Data for processing section start
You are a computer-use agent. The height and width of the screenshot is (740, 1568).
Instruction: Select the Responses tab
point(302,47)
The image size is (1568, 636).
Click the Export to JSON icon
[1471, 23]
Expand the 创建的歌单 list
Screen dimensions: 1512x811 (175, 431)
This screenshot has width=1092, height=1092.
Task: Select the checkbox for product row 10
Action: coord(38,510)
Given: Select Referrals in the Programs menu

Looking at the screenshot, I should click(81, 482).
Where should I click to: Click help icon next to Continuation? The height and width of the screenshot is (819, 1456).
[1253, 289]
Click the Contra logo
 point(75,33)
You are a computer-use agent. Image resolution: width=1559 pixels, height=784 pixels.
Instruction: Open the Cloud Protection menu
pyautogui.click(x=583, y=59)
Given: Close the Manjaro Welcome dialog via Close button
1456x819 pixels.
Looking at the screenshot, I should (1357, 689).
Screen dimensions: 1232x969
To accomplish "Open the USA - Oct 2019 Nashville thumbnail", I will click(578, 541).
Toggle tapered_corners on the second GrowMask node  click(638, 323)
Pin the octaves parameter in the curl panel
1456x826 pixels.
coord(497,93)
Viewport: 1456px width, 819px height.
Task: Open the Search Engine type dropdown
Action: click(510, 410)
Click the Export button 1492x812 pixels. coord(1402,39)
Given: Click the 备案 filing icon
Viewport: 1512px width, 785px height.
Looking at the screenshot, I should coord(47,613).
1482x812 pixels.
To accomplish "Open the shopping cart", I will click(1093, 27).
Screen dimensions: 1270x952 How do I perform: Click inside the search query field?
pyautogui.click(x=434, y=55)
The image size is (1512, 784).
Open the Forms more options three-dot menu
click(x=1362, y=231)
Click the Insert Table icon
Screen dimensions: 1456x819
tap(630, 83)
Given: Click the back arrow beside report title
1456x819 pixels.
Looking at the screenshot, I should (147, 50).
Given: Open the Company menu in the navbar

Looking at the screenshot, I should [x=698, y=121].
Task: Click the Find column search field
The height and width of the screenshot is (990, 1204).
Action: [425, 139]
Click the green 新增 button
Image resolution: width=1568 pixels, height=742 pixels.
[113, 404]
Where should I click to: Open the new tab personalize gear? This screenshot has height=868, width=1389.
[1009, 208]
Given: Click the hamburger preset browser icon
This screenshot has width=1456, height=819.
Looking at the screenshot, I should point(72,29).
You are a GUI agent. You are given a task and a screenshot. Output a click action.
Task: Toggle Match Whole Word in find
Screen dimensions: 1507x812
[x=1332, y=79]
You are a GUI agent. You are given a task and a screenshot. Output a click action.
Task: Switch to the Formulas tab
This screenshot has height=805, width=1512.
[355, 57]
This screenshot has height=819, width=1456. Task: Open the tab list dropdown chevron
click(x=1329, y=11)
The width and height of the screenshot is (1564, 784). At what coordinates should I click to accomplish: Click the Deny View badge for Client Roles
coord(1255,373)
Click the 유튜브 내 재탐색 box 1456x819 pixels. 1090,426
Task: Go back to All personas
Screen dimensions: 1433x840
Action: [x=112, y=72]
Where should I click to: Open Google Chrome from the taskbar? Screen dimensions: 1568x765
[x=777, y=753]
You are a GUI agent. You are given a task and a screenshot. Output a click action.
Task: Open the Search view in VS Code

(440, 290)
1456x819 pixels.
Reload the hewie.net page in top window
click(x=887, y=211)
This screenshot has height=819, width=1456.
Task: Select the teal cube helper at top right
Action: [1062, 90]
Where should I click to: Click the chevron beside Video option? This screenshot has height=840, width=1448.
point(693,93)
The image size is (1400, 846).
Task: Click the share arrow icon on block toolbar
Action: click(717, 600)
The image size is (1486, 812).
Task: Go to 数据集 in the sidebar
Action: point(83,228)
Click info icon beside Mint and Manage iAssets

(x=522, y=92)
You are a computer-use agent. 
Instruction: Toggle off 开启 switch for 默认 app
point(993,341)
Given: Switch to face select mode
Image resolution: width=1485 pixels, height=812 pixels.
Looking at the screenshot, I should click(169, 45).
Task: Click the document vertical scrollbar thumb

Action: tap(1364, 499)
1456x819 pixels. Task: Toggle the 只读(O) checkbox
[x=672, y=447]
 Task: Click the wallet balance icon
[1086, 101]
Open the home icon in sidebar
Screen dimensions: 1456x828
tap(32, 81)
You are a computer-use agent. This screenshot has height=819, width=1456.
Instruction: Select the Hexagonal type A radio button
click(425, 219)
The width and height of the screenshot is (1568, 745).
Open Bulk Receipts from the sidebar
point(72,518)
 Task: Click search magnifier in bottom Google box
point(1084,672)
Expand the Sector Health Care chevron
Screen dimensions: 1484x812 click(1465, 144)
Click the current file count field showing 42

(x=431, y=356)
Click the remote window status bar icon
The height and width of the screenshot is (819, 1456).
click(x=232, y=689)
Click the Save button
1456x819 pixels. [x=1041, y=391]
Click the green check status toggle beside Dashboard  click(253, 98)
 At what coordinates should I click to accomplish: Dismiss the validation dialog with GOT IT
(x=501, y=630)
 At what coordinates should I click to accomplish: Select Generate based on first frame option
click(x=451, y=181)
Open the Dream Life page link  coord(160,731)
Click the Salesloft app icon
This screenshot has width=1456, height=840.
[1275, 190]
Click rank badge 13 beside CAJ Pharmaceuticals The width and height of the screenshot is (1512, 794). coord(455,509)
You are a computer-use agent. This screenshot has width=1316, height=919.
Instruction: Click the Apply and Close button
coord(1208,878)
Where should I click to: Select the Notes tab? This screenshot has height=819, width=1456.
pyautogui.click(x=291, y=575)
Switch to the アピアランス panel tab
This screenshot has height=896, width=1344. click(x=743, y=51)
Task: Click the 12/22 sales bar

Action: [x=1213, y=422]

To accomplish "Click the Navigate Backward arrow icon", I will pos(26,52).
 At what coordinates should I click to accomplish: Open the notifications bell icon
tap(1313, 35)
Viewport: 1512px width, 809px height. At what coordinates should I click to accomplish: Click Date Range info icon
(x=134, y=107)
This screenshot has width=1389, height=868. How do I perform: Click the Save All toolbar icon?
Data for processing section end
Every line above that contains the word "green" should be reported.

Click the green 新增 button
Click the green check status toggle beside Dashboard  click(253, 98)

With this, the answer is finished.